[Screenshot grounding data]
>>>>>
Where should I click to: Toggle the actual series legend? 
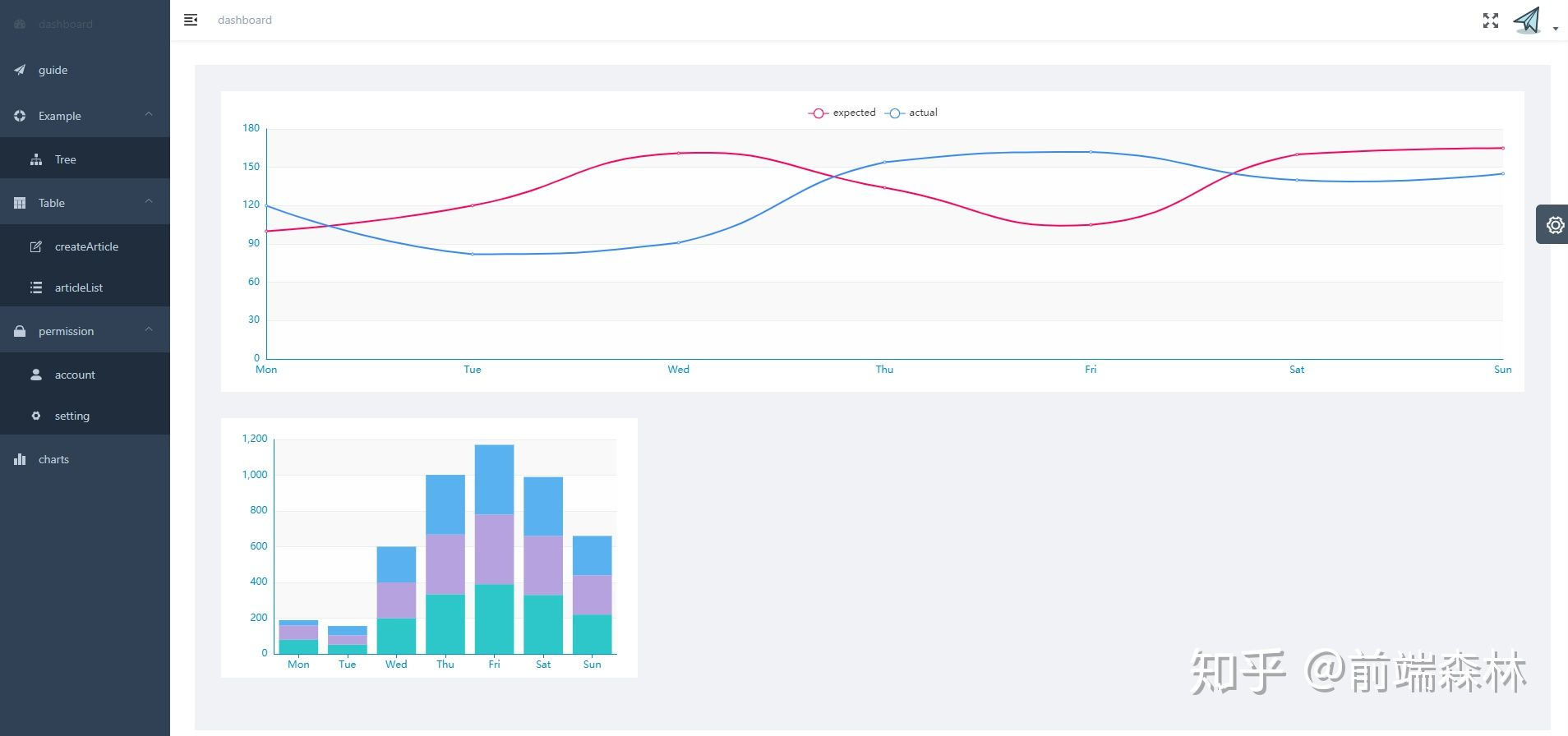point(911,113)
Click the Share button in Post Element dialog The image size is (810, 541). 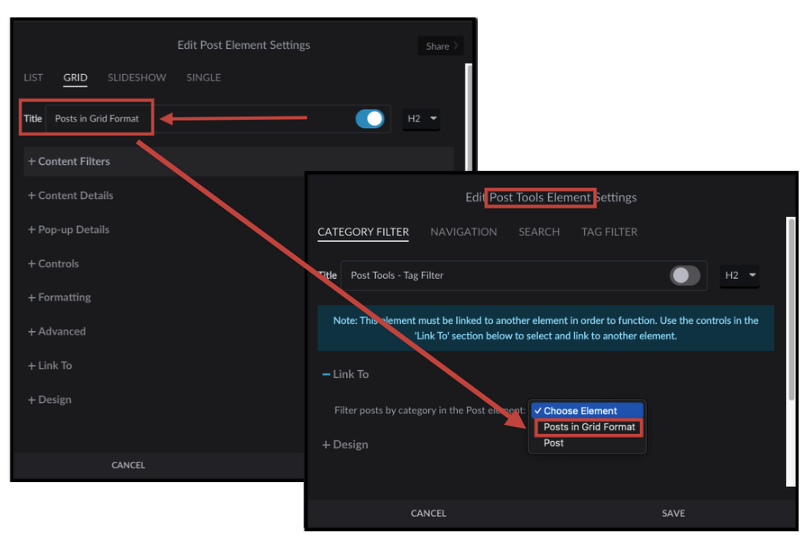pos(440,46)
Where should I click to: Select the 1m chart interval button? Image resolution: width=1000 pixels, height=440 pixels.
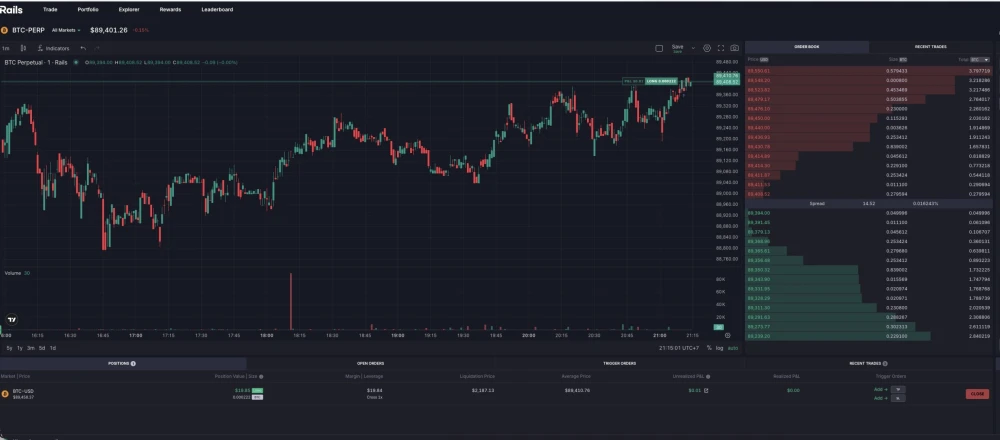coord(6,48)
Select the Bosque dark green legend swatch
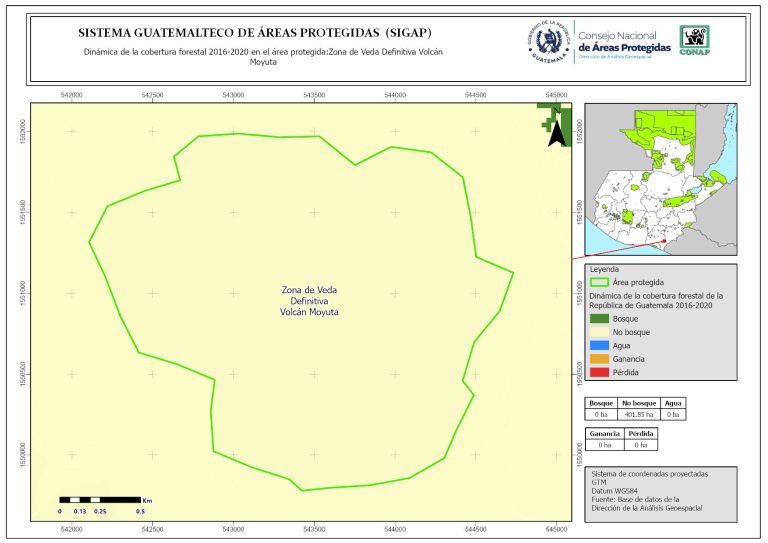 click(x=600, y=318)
<<<<<
:: What you will do ::
Reproduce exactly, and only, the lines from the one containing "Where should I click to: Select" through the last line of the records above, both included, leaving out any pictures.

:: Result of this task ::
Where should I click to: Select the 1m chart interval button? Image resolution: width=1000 pixels, height=440 pixels.
coord(6,48)
Select the Bosque dark green legend swatch
 click(x=600, y=318)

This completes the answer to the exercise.